» **Texte fourni**
Bien des ancêtres ont été des femmes fortes : des femmes ayant un caractère bien trempé, des femmes ayant enduré une vie difficile…

Le choix n’a pas été simple à faire, d’autant qu’elles n’en ont pas forcément laissé de traces… Mais j’ai repensé à un acte notarié d’une ancêtre Pavanaise qui montrait une femme de décision au XVIIe siècle !

Mon grand-père maternel, Lucien Rahault descendait en ligne directe de Jehan Rahault , son ancêtre à la 12e génération. C’était un vigneron de Pavant (02). Il y était probablement né vers 1600 et décédé endetté avant 1643. Il avait épousé sûrement vers 1620 Louise Drieux.

Dès le 10 mars 1656 leurs enfants s’accordaient avec leur mère Louise Drieux au sujet de leur héritage. Le 20 juin suivant elle leur délaissait, par avantage d’hoirie, pour cause de sa « vieillesse caducité et indisposition de son corps que indigence de moyens » une partie de  ses biens.

Source : donation de 1656 aux A.D. de l’Aisne

Cette mention me fait penser que le couple est peut-être plus âgé au moins d’une dizaine d’années. Car même à cette époque il est rarement question de vieillesse à 55 ans ni de caducité qui est la dégénérescence liée à la vieillesse.

Elle cède à ses enfants un certain nombre de terres et vignobles et leur demande d’en réaliser un partage. Elle insiste sur la part que devront en retirer ses petits-enfants orphelins de son fils Simon qu’elle aime particulièrement. Ce qui est remarquable ici, c’est l’insistance dont elle fait preuve pour qu’ils ne soient pas lésés. Elle ne se contente pas de faire sa donation, elle l’accompagne d’exhortations diverses.

Une autre mention fait penser que les enfants, dont certains sont déjà établis, ne s’entendaient guère. Elle les conjure de « vivre à l’avenir en bonne paix, concorde et d’observer la charité fraternelle entre eux ». Voilà qui est peu commun dans un acte notarié !

» **Extraits d'enregistrements**
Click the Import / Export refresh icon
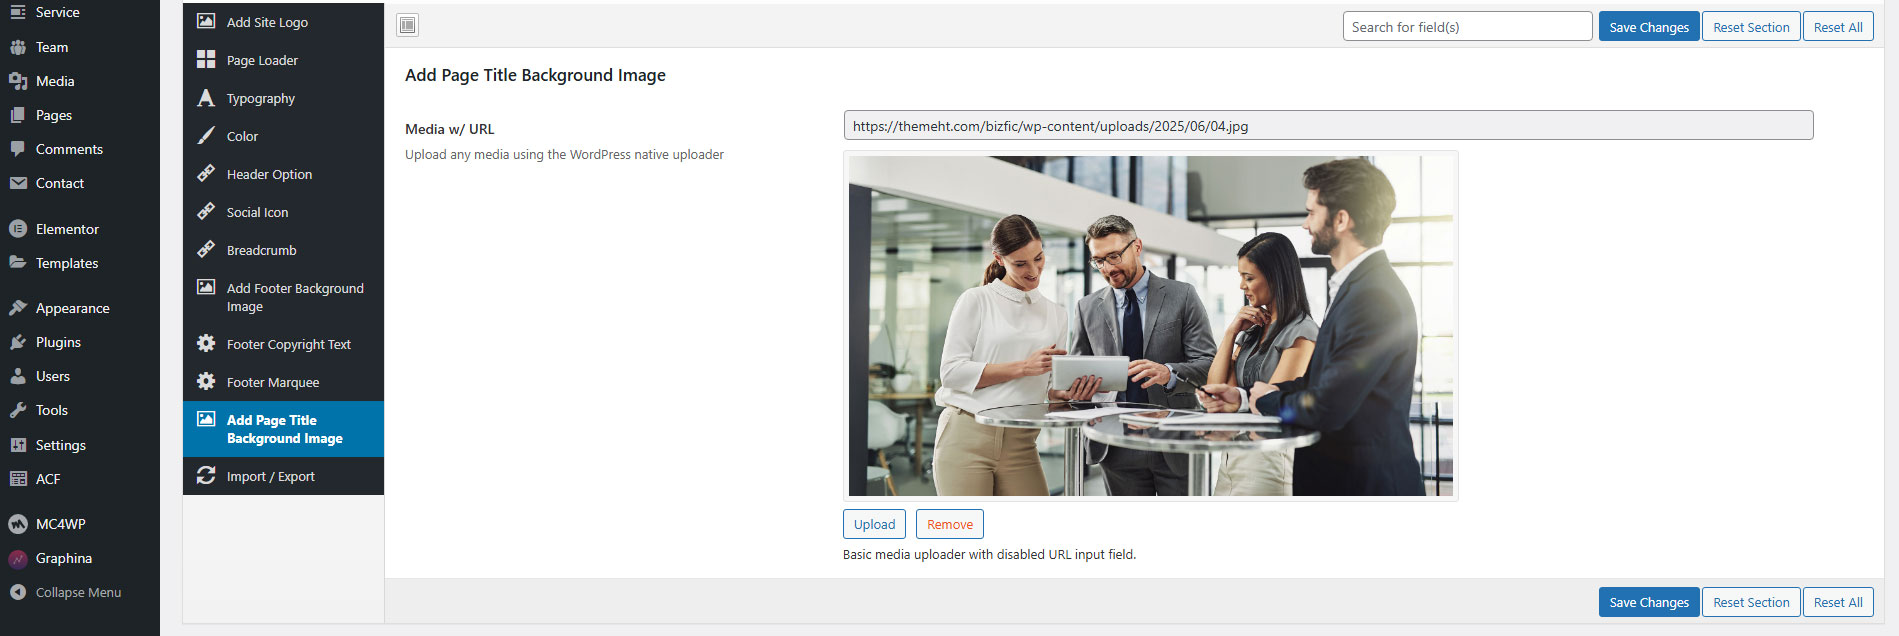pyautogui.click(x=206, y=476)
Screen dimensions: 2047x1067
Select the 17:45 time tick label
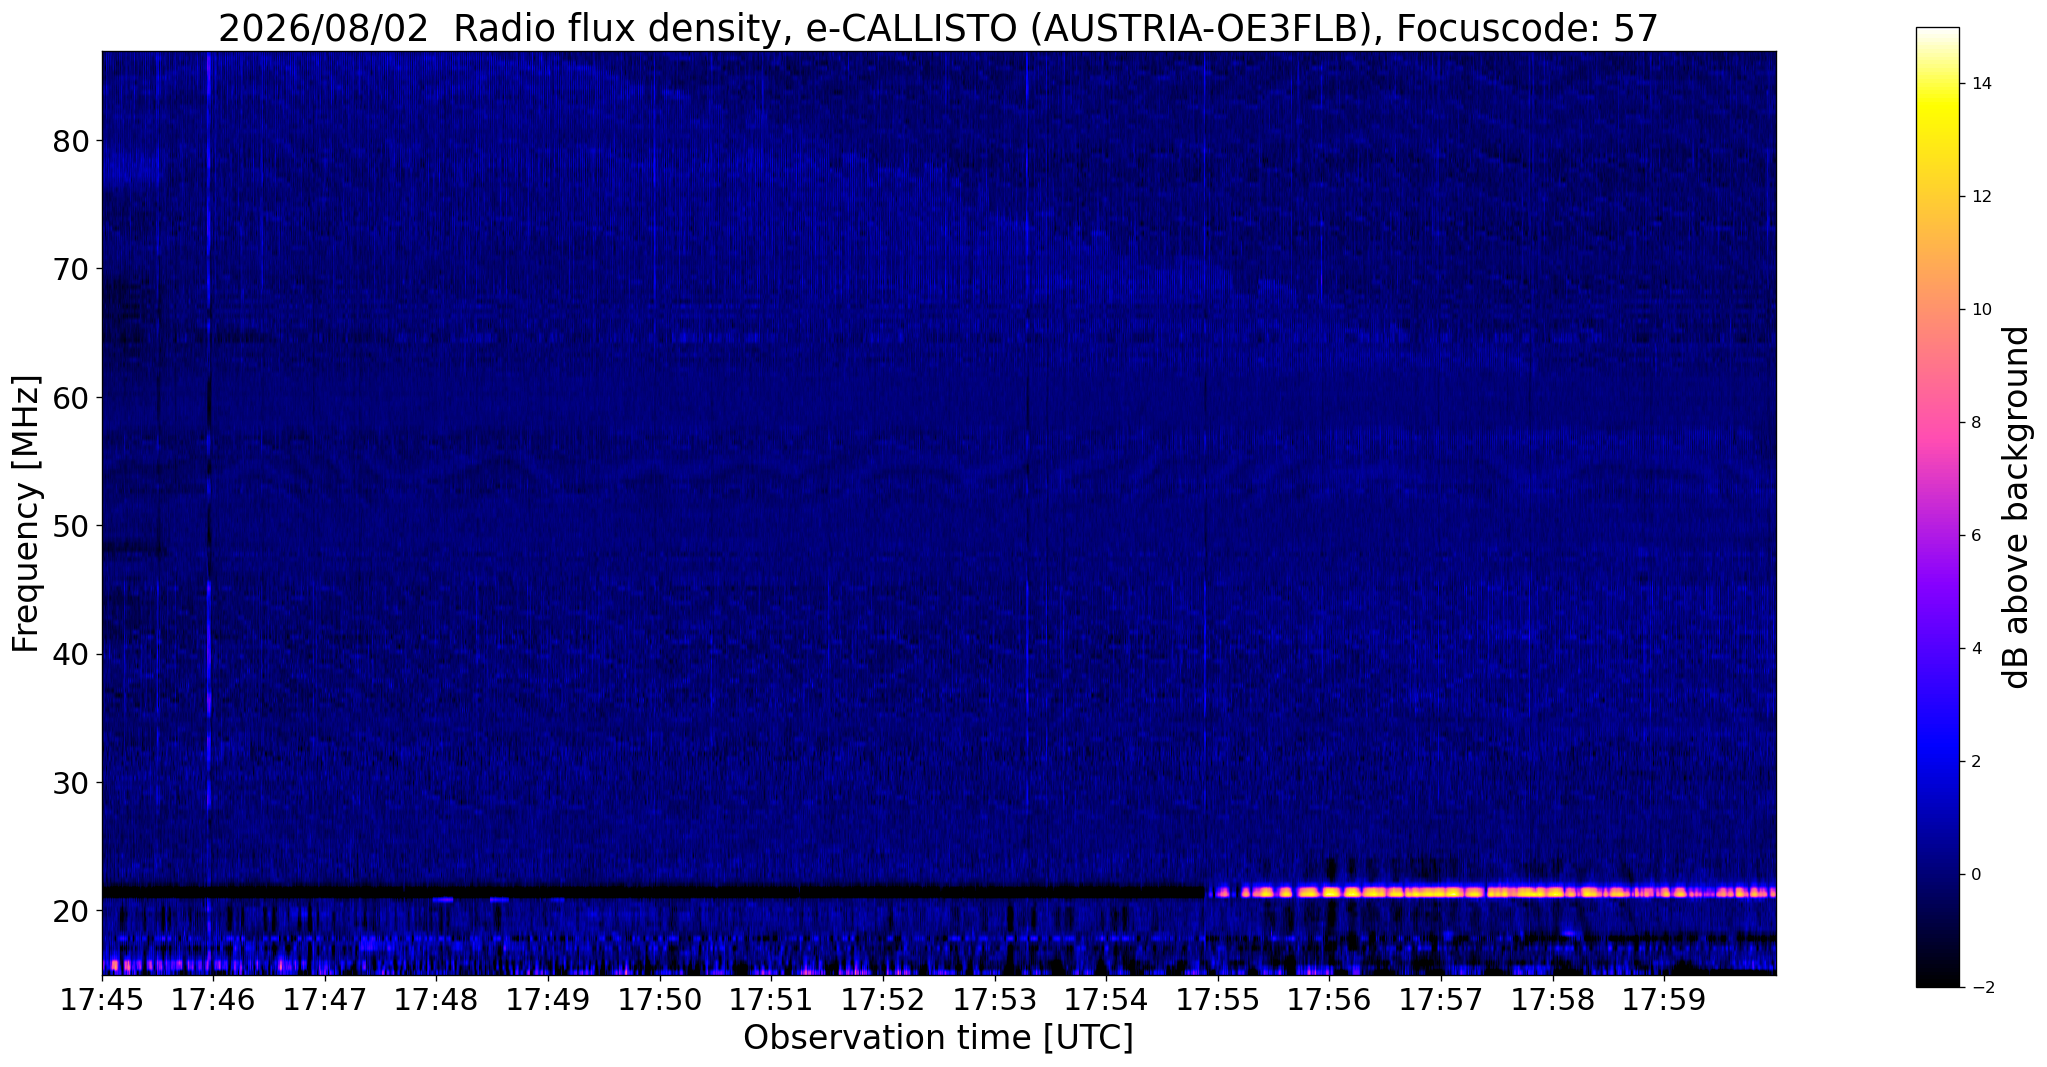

==

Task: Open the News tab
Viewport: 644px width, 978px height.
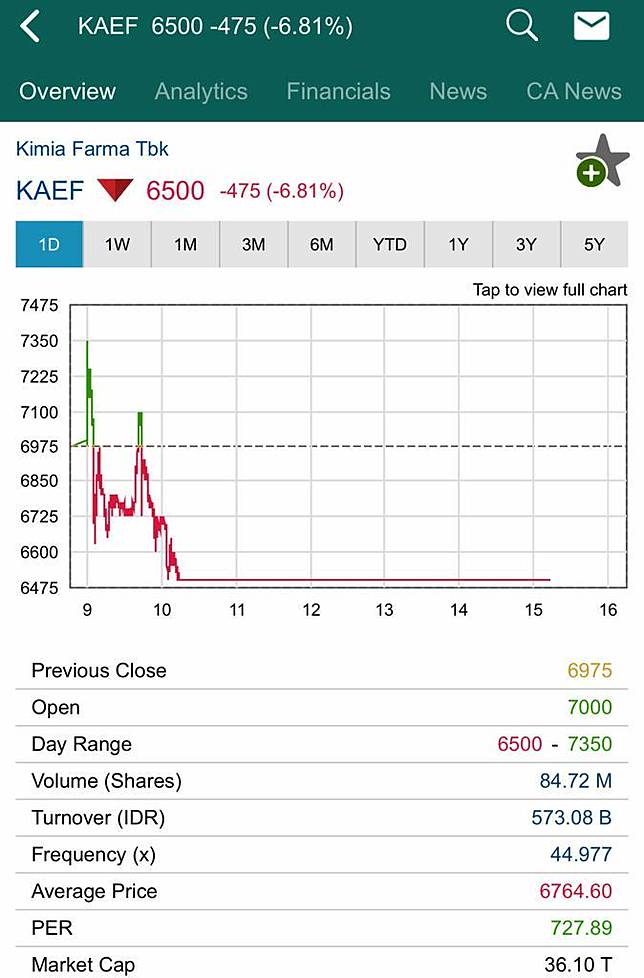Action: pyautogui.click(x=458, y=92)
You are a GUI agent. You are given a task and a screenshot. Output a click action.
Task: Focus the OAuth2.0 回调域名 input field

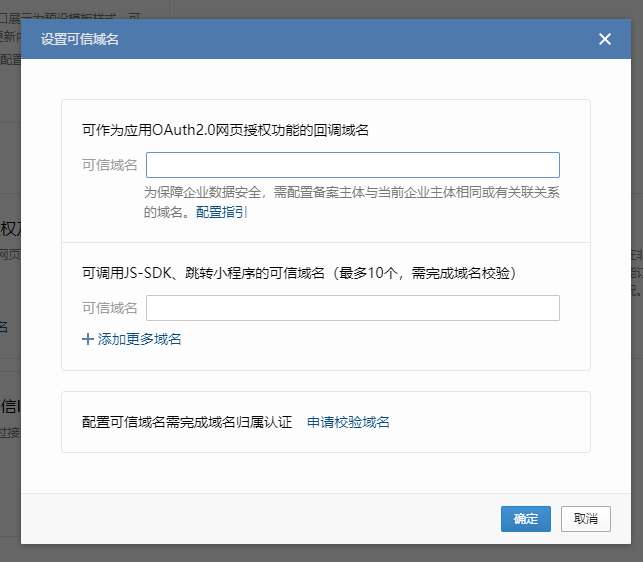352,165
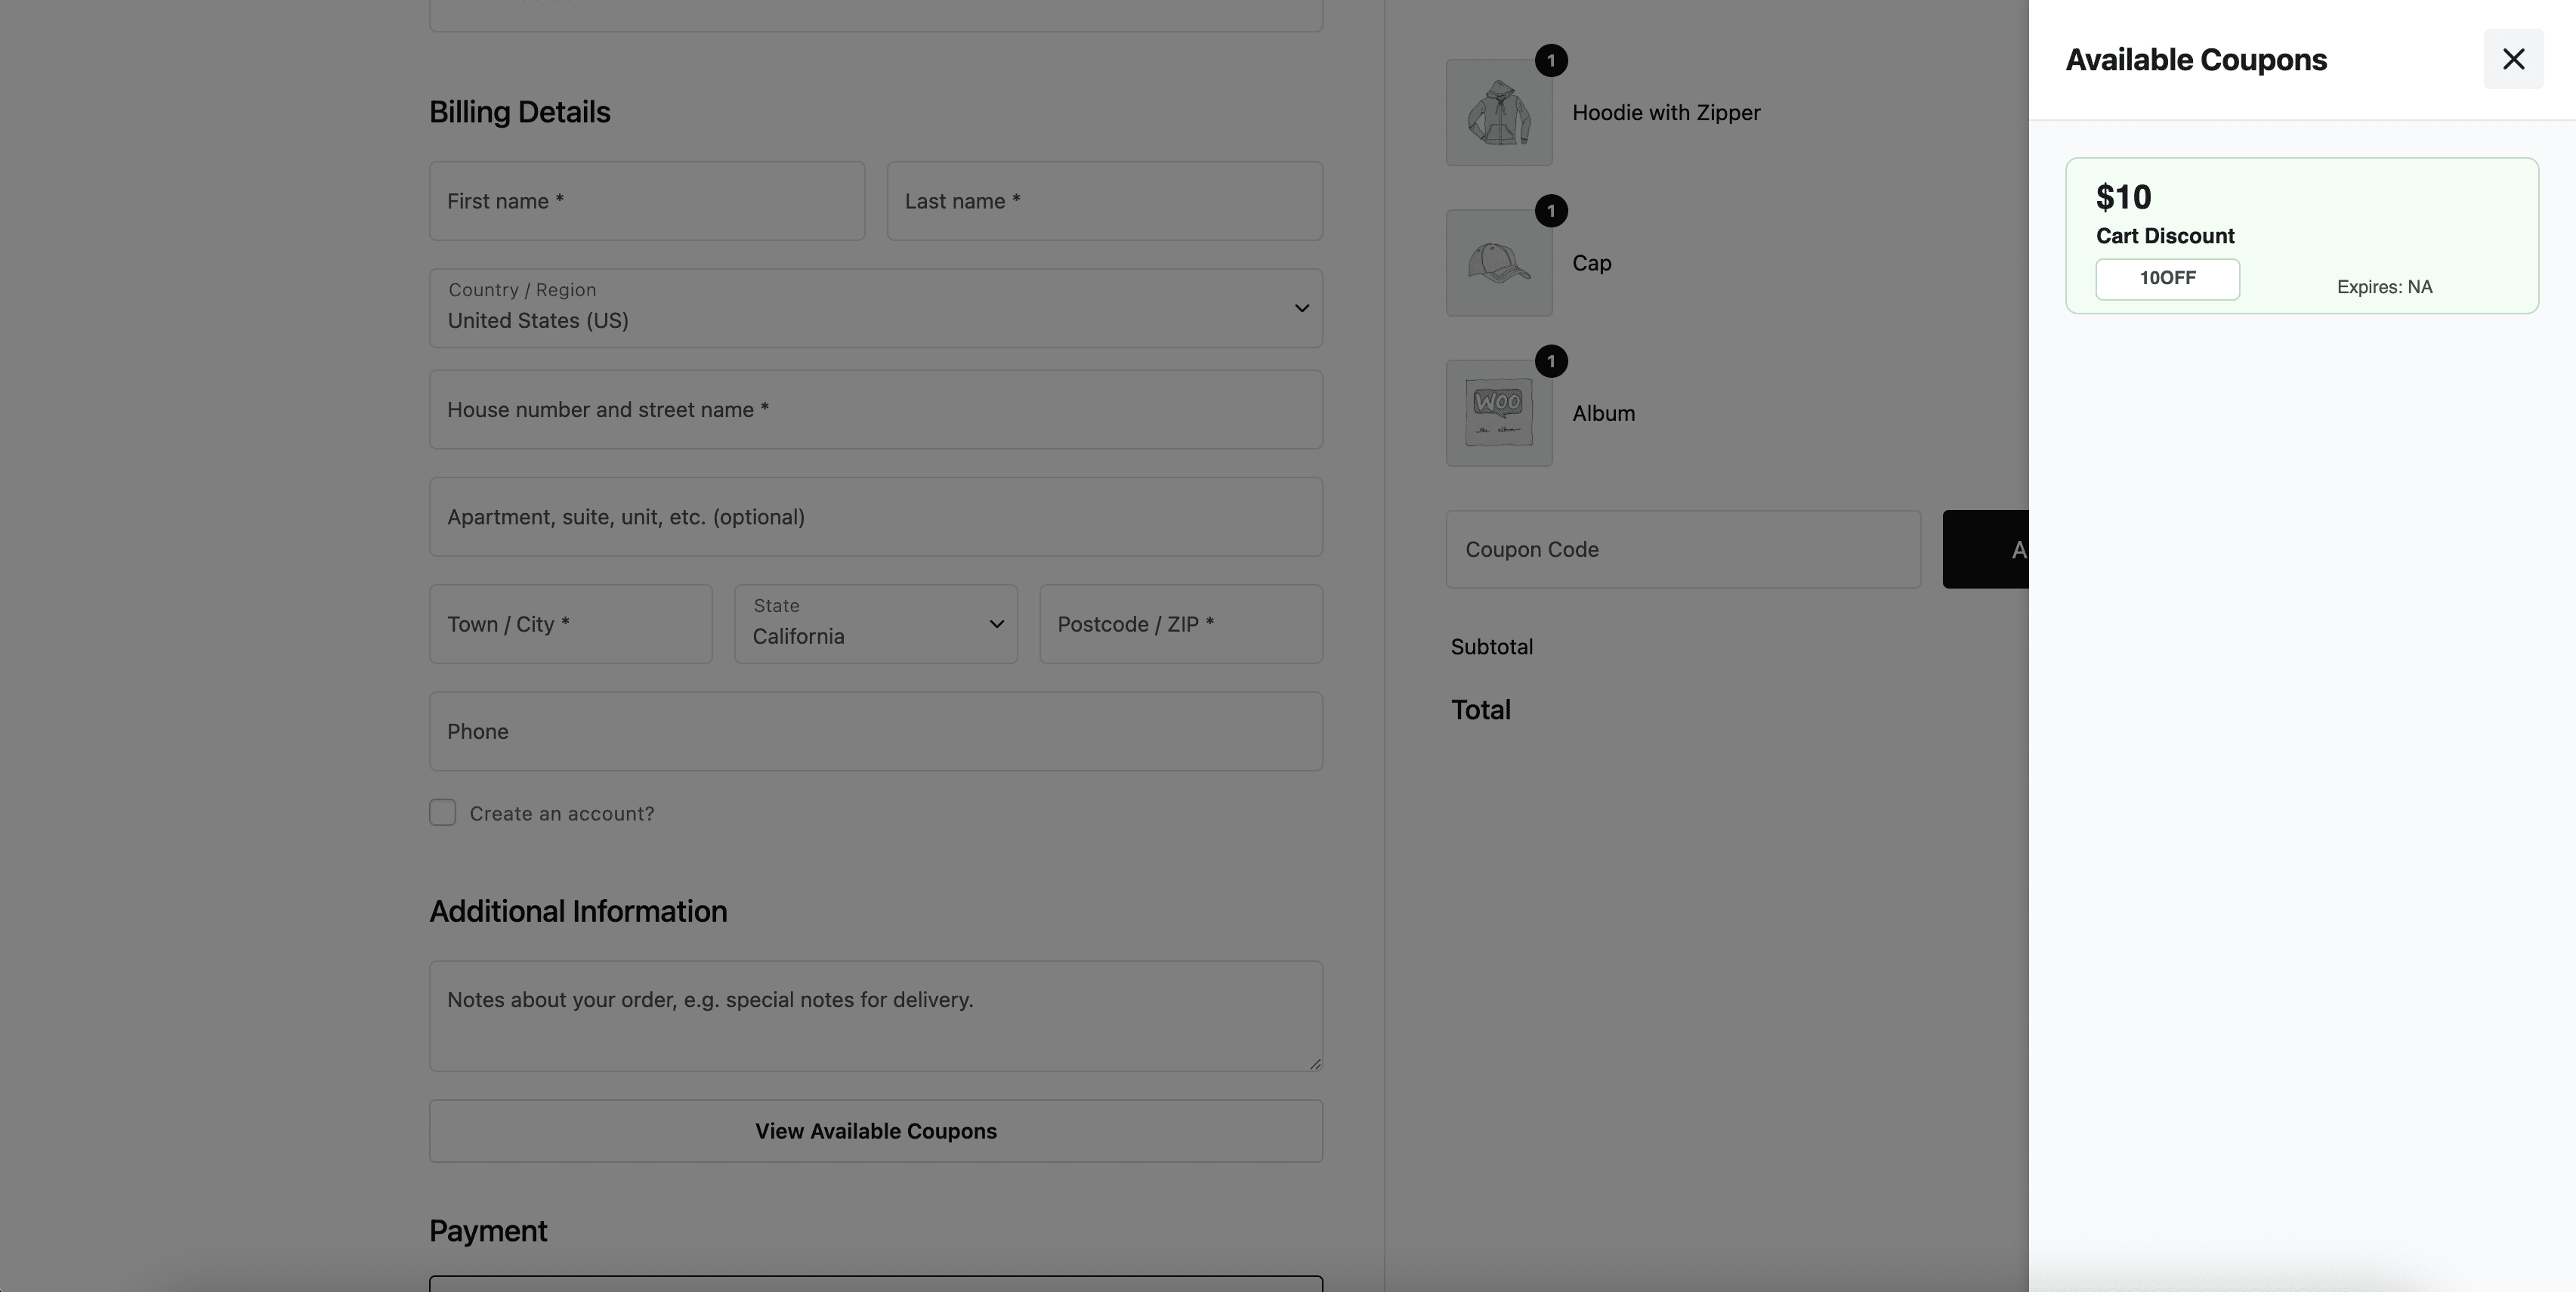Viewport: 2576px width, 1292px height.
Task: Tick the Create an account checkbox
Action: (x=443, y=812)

» **Tâches et exercices**
**a.** Répondez à ces questions à partir du texte fourni :
(i) Quel métier exerçait Jehan Rahault ?
(ii) À quelle date les enfants se sont-ils accordés avec Louise Drieux au sujet de leur héritage ?
(iii) Comment s'appelait le fils dont les enfants orphelins devaient, selon Louise Drieux, recevoir leur part ?
**b.** D'après le texte fourni, pourquoi l'auteur pense-t-il que le couple était peut-être plus âgé d'au moins une dizaine d'années ?
**c.** Reproduisez à l'identique le passage du texte fourni qui commence par « Bien des ancêtres » et se poursuit jusqu'à « de  ses biens. ».
Les enregistrements n'ont aucun rôle dans ce travail.

» **Réponses aux tâches**
**a.**
(i) Il était vigneron à Pavant.
(ii) Le 10 mars 1656.
(iii) Simon.

**b.** L'acte de donation mentionne la « vieillesse caducité » de Louise Drieux. Or, même à cette époque, on parlait rarement de vieillesse à 55 ans, ni de caducité, c'est-à-dire de la dégénérescence liée à la vieillesse.

**c.**
Bien des ancêtres ont été des femmes fortes : des femmes ayant un caractère bien trempé, des femmes ayant enduré une vie difficile…

Le choix n’a pas été simple à faire, d’autant qu’elles n’en ont pas forcément laissé de traces… Mais j’ai repensé à un acte notarié d’une ancêtre Pavanaise qui montrait une femme de décision au XVIIe siècle !

Mon grand-père maternel, Lucien Rahault descendait en ligne directe de Jehan Rahault , son ancêtre à la 12e génération. C’était un vigneron de Pavant (02). Il y était probablement né vers 1600 et décédé endetté avant 1643. Il avait épousé sûrement vers 1620 Louise Drieux.

Dès le 10 mars 1656 leurs enfants s’accordaient avec leur mère Louise Drieux au sujet de leur héritage. Le 20 juin suivant elle leur délaissait, par avantage d’hoirie, pour cause de sa « vieillesse caducité et indisposition de son corps que indigence de moyens » une partie de  ses biens.